TASK GOAL –
Below are some records; output exactly the lines from the line with "书库 (60, 102)" to the line with "Vegetarian Epicure (66, 1207)", both ends kept, and nothing more.

RECORDS PROVIDED –
▶

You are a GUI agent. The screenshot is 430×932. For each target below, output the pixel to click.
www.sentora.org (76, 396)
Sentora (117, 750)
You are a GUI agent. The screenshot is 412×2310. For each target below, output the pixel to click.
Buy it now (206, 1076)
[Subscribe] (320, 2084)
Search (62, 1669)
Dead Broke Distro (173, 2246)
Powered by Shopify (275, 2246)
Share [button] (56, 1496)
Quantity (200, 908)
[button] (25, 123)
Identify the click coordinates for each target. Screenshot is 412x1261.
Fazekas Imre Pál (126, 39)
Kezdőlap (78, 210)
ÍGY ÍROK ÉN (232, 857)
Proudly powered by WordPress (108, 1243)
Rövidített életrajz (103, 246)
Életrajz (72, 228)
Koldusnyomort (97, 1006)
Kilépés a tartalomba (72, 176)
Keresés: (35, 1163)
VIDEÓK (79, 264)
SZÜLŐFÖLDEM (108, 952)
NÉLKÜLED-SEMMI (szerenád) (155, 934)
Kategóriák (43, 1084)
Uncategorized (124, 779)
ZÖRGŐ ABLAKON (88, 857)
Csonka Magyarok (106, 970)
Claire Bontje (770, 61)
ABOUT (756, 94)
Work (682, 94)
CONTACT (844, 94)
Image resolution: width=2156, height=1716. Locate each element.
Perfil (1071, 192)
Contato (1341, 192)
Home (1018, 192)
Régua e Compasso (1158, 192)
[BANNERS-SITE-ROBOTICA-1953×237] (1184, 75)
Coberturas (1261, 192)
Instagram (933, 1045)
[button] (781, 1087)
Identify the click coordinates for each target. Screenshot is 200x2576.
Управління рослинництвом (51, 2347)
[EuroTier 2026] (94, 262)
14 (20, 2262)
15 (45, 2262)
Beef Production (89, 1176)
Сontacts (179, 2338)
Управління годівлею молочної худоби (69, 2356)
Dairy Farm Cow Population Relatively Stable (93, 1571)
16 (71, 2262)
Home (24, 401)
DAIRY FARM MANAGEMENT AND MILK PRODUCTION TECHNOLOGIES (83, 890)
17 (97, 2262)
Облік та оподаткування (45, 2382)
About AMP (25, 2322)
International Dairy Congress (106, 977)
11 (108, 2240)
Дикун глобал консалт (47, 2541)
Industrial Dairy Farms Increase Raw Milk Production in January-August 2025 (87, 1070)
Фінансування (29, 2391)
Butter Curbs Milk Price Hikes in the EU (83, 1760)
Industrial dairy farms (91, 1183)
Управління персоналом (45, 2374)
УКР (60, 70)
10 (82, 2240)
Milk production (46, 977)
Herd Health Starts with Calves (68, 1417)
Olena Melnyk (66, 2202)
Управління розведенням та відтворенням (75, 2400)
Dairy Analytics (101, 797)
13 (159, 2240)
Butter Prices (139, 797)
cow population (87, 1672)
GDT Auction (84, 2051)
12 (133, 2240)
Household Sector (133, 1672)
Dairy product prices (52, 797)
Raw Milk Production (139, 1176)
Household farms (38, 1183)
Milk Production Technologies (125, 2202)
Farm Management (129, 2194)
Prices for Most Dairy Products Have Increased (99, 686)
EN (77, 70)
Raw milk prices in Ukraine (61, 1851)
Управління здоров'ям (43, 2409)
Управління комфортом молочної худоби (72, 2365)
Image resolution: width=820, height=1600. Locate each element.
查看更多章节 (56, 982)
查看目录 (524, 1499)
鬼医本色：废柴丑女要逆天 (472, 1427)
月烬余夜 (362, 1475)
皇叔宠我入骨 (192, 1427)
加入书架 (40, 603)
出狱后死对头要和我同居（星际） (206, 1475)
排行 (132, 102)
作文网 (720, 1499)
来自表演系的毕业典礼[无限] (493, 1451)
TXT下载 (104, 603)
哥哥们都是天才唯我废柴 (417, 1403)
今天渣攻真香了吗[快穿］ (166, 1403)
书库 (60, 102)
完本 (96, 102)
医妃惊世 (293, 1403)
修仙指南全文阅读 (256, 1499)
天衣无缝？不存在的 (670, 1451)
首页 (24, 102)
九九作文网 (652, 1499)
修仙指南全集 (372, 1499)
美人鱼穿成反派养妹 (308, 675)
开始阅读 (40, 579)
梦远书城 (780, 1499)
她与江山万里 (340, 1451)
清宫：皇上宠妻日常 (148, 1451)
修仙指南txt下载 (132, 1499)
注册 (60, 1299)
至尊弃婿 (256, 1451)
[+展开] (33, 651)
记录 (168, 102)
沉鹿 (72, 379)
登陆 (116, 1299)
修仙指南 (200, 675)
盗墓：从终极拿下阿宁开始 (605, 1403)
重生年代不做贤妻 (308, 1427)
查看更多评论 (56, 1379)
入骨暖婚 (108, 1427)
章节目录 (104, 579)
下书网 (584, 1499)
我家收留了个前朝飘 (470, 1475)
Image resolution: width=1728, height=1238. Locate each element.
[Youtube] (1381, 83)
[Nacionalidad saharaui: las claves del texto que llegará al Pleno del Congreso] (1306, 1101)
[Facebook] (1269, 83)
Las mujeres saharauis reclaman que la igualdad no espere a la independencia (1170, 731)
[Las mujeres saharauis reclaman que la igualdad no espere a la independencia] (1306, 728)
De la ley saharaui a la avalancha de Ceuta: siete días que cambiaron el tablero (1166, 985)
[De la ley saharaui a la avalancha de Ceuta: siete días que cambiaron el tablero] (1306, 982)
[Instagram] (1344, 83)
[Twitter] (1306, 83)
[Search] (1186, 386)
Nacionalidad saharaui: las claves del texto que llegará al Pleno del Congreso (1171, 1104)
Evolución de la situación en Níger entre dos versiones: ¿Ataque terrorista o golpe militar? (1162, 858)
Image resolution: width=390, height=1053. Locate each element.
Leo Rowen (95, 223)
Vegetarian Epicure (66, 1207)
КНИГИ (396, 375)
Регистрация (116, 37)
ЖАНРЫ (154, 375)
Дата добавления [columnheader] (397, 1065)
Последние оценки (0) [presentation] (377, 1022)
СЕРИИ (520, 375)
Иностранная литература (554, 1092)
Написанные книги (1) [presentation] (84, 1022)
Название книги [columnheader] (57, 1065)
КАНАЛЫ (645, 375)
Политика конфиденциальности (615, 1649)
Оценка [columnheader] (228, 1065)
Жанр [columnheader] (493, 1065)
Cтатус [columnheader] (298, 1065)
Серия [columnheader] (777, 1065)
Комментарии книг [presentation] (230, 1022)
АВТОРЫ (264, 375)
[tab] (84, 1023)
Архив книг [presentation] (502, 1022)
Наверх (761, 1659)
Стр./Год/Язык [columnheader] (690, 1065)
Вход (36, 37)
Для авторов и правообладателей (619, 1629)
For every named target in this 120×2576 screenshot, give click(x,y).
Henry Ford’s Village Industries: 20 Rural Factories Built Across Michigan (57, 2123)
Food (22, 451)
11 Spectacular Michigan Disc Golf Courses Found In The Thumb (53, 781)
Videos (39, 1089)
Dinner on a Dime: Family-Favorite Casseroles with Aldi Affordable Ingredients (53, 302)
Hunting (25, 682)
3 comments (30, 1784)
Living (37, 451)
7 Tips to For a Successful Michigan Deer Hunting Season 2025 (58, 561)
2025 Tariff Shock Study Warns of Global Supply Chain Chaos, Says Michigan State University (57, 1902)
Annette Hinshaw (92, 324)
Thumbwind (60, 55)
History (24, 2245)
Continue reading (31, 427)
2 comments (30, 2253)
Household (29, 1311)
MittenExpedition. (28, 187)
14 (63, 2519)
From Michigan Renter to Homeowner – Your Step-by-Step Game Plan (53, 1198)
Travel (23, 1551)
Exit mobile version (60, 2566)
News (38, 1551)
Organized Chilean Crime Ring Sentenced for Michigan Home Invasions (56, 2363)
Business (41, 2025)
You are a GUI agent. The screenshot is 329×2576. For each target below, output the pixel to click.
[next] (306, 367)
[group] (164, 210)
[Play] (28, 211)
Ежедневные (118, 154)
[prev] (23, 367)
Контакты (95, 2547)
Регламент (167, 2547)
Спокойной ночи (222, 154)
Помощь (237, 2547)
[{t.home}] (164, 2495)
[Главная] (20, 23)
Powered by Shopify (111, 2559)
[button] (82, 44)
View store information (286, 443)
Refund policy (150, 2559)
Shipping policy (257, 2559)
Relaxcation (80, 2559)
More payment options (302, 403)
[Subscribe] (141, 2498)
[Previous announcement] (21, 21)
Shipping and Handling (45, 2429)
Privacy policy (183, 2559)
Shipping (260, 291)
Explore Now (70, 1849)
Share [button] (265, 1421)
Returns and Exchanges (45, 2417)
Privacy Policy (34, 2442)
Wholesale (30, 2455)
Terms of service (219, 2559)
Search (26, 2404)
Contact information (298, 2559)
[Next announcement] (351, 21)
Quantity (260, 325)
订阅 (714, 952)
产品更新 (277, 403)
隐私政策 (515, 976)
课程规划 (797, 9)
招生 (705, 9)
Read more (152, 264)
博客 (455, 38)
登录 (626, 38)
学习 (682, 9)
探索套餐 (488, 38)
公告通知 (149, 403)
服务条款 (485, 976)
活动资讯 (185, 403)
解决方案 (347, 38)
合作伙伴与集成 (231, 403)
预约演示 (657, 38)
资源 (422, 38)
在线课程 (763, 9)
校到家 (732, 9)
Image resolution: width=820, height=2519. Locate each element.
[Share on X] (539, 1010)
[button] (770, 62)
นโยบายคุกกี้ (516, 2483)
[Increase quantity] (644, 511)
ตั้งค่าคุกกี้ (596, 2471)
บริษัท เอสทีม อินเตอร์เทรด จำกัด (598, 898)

◀

SOLUTION BELOW –
书库 (60, 102)
完本 (96, 102)
医妃惊世 (293, 1403)
修仙指南全文阅读 (256, 1499)
天衣无缝？不存在的 (670, 1451)
首页 (24, 102)
九九作文网 (652, 1499)
修仙指南全集 (372, 1499)
美人鱼穿成反派养妹 (308, 675)
开始阅读 (40, 579)
梦远书城 (780, 1499)
她与江山万里 (340, 1451)
清宫：皇上宠妻日常 (148, 1451)
修仙指南txt下载 (132, 1499)
注册 (60, 1299)
至尊弃婿 (256, 1451)
[+展开] (33, 651)
记录 (168, 102)
沉鹿 (72, 379)
登陆 (116, 1299)
修仙指南 (200, 675)
盗墓：从终极拿下阿宁开始 (605, 1403)
重生年代不做贤妻 (308, 1427)
查看更多评论 (56, 1379)
入骨暖婚 (108, 1427)
章节目录 (104, 579)
下书网 (584, 1499)
我家收留了个前朝飘 (470, 1475)
Image resolution: width=1728, height=1238. Locate each element.
[Youtube] (1381, 83)
[Nacionalidad saharaui: las claves del texto que llegará al Pleno del Congreso] (1306, 1101)
[Facebook] (1269, 83)
Las mujeres saharauis reclaman que la igualdad no espere a la independencia (1170, 731)
[Las mujeres saharauis reclaman que la igualdad no espere a la independencia] (1306, 728)
De la ley saharaui a la avalancha de Ceuta: siete días que cambiaron el tablero (1166, 985)
[De la ley saharaui a la avalancha de Ceuta: siete días que cambiaron el tablero] (1306, 982)
[Instagram] (1344, 83)
[Twitter] (1306, 83)
[Search] (1186, 386)
Nacionalidad saharaui: las claves del texto que llegará al Pleno del Congreso (1171, 1104)
Evolución de la situación en Níger entre dos versiones: ¿Ataque terrorista o golpe militar? (1162, 858)
Image resolution: width=390, height=1053. Locate each element.
Leo Rowen (95, 223)
Vegetarian Epicure (66, 1207)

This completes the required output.